In context, it’s possible that the main point of verses 6-7 is not about literal wine-drinking. Yahweh’s cup is a cup of just judgment. It makes the wicked dru
nk, makes them stumble, ultimately makes them fall (Jeremiah 25). The same wine-wrath causes the righteous to rejoice in the fall of the wicked. It brings gladness because it brings justice. It’s possible that verses 6-7 are mainly about the human king’s administration of justice. The king is to open his mouth in advocacy for the rights of the forgotten poor, and by opening his mouth he gives gladdening, easing wine to the afflicted. His judgments are the wine that causes the poor to forget his poverty.

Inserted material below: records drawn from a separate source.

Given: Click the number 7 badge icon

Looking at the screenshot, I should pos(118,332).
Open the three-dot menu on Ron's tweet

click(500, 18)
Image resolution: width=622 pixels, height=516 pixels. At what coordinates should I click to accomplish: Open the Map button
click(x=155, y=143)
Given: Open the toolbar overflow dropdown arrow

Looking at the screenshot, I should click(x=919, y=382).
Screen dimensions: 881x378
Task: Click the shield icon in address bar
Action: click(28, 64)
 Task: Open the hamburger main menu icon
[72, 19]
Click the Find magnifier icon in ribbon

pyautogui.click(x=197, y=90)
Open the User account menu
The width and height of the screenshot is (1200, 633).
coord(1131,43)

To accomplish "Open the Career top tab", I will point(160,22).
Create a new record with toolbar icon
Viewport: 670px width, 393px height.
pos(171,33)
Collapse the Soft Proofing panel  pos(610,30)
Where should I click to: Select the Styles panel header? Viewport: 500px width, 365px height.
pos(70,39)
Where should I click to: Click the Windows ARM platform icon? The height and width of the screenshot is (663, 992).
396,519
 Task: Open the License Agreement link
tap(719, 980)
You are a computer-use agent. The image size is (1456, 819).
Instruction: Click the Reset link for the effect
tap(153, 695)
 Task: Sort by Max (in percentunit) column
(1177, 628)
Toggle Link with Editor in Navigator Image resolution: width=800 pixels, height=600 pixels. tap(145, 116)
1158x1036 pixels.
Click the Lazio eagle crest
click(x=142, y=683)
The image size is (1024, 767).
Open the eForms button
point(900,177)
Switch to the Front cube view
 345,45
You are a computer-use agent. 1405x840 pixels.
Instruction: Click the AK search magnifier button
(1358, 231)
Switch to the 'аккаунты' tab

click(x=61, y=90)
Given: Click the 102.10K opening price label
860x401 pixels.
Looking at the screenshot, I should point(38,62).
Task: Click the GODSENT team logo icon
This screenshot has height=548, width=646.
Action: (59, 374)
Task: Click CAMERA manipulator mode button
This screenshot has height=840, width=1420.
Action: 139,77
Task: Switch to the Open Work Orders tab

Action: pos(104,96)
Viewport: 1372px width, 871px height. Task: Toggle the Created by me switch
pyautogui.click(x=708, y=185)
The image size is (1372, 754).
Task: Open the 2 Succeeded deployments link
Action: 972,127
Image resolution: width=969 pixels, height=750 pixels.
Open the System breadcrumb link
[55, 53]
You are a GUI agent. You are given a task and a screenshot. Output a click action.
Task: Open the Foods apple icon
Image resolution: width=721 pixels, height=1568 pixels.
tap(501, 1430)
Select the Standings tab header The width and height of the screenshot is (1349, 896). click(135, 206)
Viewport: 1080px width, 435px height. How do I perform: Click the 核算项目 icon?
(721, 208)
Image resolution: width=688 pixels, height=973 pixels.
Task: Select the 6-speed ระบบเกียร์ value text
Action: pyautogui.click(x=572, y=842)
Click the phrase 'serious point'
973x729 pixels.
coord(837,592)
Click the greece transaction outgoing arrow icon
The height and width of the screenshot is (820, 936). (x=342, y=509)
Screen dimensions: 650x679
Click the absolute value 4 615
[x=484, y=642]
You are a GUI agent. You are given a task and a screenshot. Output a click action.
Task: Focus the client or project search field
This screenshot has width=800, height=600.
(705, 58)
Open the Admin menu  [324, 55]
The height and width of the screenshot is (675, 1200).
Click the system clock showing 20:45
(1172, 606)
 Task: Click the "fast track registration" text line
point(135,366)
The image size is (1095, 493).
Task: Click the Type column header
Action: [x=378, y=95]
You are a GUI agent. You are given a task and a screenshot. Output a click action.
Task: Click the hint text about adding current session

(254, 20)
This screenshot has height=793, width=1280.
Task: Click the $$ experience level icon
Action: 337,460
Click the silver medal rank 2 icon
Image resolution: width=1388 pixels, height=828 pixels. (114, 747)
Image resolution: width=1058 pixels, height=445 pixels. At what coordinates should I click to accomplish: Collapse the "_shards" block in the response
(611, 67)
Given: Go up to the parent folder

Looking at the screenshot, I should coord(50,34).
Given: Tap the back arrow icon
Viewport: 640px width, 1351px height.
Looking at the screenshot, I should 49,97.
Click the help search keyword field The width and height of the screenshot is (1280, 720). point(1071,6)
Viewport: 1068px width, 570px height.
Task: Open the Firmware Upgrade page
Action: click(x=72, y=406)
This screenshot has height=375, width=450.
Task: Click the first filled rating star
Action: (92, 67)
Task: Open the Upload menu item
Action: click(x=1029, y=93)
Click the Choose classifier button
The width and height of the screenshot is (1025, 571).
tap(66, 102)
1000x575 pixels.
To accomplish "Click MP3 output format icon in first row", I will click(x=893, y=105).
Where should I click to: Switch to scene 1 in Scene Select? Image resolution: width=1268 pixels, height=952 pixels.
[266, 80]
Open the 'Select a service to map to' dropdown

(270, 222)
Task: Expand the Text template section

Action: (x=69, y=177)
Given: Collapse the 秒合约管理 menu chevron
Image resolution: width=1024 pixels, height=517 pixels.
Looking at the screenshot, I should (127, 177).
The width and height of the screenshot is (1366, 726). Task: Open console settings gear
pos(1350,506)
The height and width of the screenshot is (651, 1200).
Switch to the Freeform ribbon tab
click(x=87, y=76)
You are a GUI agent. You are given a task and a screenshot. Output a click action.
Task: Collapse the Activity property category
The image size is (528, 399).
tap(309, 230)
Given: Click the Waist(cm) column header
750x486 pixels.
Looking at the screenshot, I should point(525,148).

Lemuel’s mother’s advice is addressed to “kings,” but the political wisdom she communicates is not limited to those who actually hold civil office. There are many ways for Christians to act as “kings” pursuing justice even when we cannot pass and enforced sentences. We can open our mouths on behalf of the dumb. There is, for instance, no more mute group in our society than the unborn; in defending them from butchers, we are giving voice to the voiceless. Insofar as we plead the rights of the forgotten and afflicted, we are acting as kings. Historically, Christians have a mixed record on this. In some very important instances (end of slave trade, eg), Christians have spoken up on behalf of the afflicted. But it has too often happened that Christians have taken the place of the afflicters, and have hesitated to speak on behalf of the needy because of imbalanced views concerning submission to governing authorities.